Mis encuentros
amistosos son de a dos. Estoy con A, estoy con B, estoy con C, estoy con D,
estoy con E, estoy con F… (Casi) Nunca ocurre que esté con A y con D, o con B y
con E, o con C y con F, entre otras cosas porque mis amigos y amigas no son
amigos entre sí, lo que imposibilita un encuentro a tres, o a cuatro, no
olvidando además las dificultades geográficas. He de decir que echo de menos
muchas veces el triángulo, o ya puestos el cuadrilátero, por el juego que da lo
que nunca da el ménage à deux.
Se amplifica el diálogo, se reequilibran de otro modo los contrapesos, ciertos
temas suenan mejor si se cantan a tres voces. Donde digo tres podría decir
cuatro, o cinco, lo que determine la situación, vaya.
Lo viví con
plenitud el año pasado, cuando viaje a Camerún. Vino conmigo Ana, que no
conocía a Emilio. ¿Habría química, no la habría?

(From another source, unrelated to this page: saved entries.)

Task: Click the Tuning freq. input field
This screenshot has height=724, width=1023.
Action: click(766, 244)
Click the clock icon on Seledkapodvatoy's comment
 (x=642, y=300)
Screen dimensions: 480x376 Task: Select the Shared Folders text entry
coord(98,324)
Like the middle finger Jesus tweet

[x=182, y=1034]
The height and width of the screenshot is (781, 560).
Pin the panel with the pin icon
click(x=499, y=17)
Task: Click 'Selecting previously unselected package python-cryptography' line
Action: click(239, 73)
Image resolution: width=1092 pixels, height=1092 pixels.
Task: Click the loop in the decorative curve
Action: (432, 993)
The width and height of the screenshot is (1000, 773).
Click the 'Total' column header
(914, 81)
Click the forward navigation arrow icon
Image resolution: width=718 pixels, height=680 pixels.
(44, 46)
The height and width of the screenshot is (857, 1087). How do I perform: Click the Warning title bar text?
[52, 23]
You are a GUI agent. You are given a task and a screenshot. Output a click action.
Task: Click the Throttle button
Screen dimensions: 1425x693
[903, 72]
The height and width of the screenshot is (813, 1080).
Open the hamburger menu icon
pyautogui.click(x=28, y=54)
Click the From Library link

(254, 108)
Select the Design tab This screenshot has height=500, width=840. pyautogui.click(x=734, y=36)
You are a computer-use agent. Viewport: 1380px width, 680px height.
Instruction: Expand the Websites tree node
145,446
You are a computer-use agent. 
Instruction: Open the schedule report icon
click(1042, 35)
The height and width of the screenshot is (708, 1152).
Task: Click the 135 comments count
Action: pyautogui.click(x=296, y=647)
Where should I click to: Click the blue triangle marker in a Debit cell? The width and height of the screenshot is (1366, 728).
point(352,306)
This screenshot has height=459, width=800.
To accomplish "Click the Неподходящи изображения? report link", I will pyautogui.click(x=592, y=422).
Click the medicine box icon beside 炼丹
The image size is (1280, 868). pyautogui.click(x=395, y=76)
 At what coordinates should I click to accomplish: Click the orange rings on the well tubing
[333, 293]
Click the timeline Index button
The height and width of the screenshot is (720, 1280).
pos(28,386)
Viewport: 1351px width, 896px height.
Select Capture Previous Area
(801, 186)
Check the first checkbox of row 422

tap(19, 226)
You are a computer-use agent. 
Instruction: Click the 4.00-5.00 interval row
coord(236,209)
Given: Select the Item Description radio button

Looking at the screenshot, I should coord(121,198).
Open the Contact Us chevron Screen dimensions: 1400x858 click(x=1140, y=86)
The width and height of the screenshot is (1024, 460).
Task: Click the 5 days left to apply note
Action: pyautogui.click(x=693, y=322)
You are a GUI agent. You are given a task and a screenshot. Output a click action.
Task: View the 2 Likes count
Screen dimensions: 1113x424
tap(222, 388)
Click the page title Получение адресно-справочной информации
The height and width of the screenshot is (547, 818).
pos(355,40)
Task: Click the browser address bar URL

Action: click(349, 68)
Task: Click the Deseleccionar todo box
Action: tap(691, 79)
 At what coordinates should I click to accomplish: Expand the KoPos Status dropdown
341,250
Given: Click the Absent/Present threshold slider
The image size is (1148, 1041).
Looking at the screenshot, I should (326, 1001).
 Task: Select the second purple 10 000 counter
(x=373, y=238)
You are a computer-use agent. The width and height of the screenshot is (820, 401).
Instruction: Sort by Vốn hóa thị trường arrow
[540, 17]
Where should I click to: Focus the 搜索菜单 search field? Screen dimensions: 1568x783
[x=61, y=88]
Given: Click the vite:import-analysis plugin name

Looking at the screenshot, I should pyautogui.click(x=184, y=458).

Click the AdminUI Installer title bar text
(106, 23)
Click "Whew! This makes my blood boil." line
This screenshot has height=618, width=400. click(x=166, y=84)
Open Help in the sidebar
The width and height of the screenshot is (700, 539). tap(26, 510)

Conociendo a los dos, estaba
seguro de que sí la habría. ¿Y la habría entre los tres? Sí la hubo, y
perfecta, lo que quizá, o sin quizá, constituyó para mí la mayor delicia del
viaje.
Toda mi vida eché de menos el grupo, una pandilla de
referencia, que funcionase como una pequeña familia sin otra ansia que el
disfrute de una amistad coral. Últimamente P. y A. me lo facilitan, cuando me
llaman y quedamos para ir al cine y a cenar. Supongo que el Padre y el Hijo
sabrán de lo que hablo, toda vez que sin el Espíritu algo -alguien- habría faltado.